Punitive tariffs by the United States on Mexico could rebound on a major New Zealand company, according to its managers in Auckland.
US President Donald Trump has talked of imposing a 20 percent tariff on Mexican exports to the US as a way of making Mexico pay for a wall being planned for the US-Mexican border.
Since that tariff idea was first unveiled, the White House has back-pedalled slightly, saying it is an option, not a proposal.
But the mere possibility of a tariff has hit the New Zealand firm Fisher & Paykel Healthcare, which manufactures goods for the American market in the Mexican town of Tijuana.
News of a possible tariff caused its shares to fall 3.06 percent yesterday.

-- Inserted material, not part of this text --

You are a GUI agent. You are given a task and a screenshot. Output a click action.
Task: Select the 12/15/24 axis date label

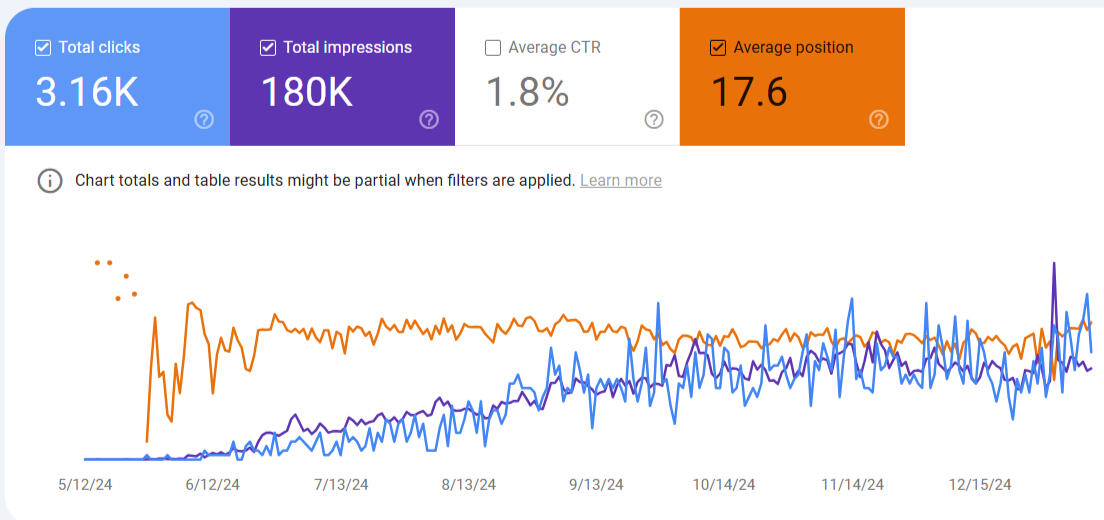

The company has indicated it is working on options to deal with the problem.
The company's chief executive, Lewis Gradon, has now said an option would be to use its Mexican plant to supply the rest of the world.
The factory in Auckland would then be used to fill the American market.
Mr Gradon admitted this would raise costs for the company.
"We've got two plants, one in New Zealand and one in Mexico. We have the capacity to supply the United States from New Zealand if that makes more economic sense," he said.
Fisher & Paykel Healthcare produces devices for treating sleep apnoea, which is a breathing disorder connected with snoring and deprives up to 2 percent of the population of a proper night's rest.
It also manufactures hospital humidifiers.
The company's Mexican difficulties follow record profits announced last year.
It began producing in Mexico in 2009, for the US and Canadian markets which provide half its revenues.